The lack of semiconductors, used in engines, braking systems and other vehicle components, has led to factory disruptions across the auto industry and left dealers with nearly bare new-car lots. It is also prompting companies to reduce their manufacturing and earnings forecasts for the year.

Rival Ford Motor Co. has also said it expects the effects of the chip shortage to ease later this year. The company said in April the shortage would force it to cut production by half in the second quarter and shave $2.5 billion from its bottom line this year. Stellantis NV, which owns the Jeep and Ram brands, has warned that disruptions caused by the chip scarcity could last into 2022.

The company plans to resume production in Michigan, as well as in Canada, Mexico and South Korea. A GM plant in Silao, Mexico.

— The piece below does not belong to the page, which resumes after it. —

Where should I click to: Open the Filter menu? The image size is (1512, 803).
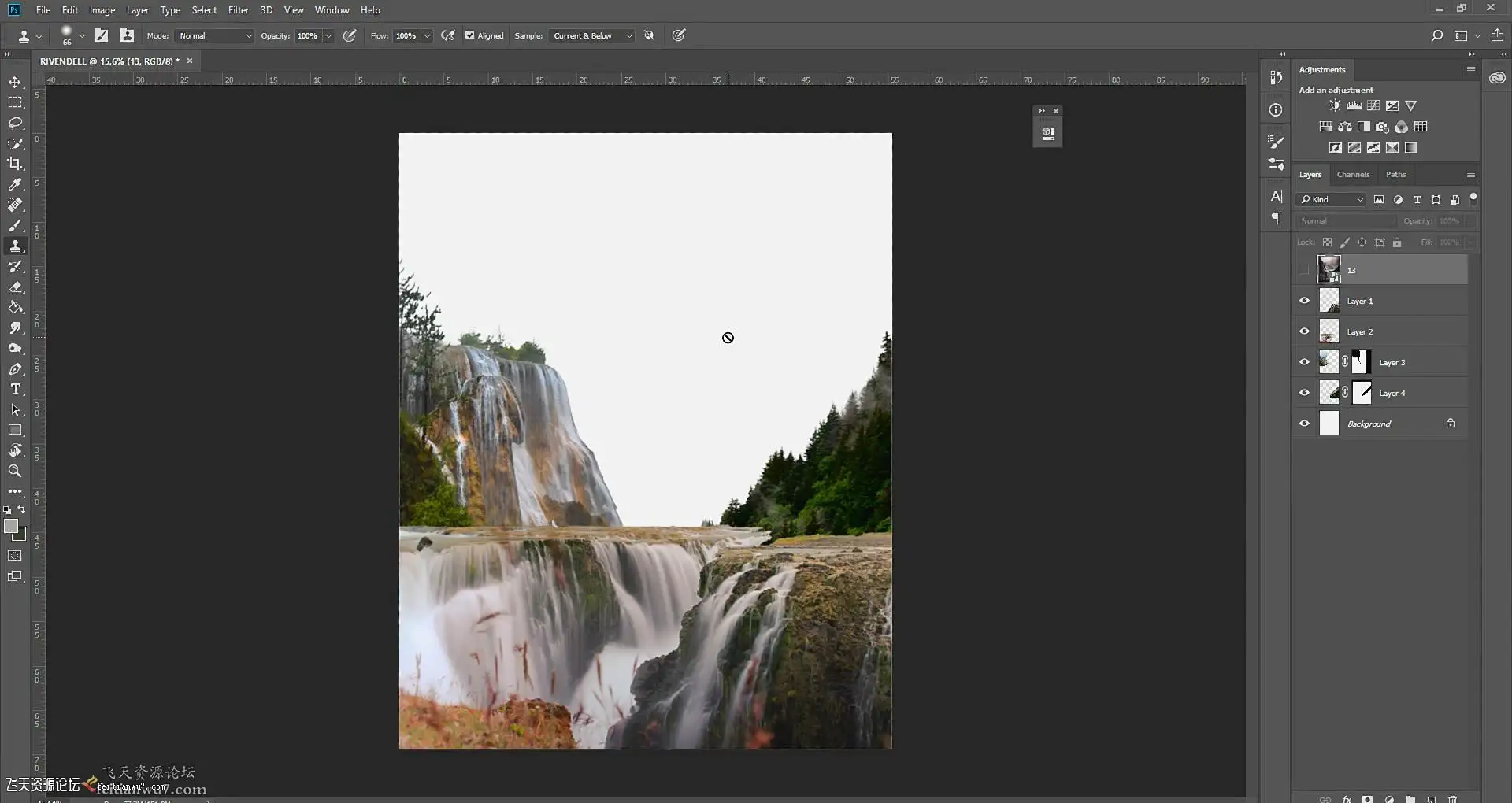click(x=238, y=10)

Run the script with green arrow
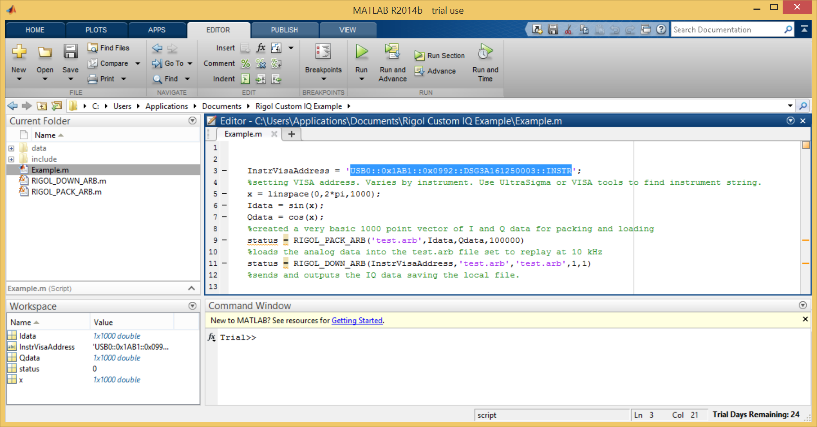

Photo: sergio maldonado/Reuters

As the computer-chip crisis continues to squeeze new-vehicle inventories, analysts are projecting a softer sales month in May for the U.S. car business. The industry’s annualized selling rate, which hit a blistering pace in March and April, is expected to return to more normal levels this month, according to research firm Cox Automotive.

GM has tried to preserve factory output of its higher-margin vehicles by giving priority to truck and sport-utility-vehicle production, while scaling back work at factories that build slower-selling models. Ms. Barra has said that despite these disruptions, she is confident that GM can still deliver on its earlier guidance of $10 billion to $11 billion in pretax profit for 2021.

Write to Nora Naughton at [email protected]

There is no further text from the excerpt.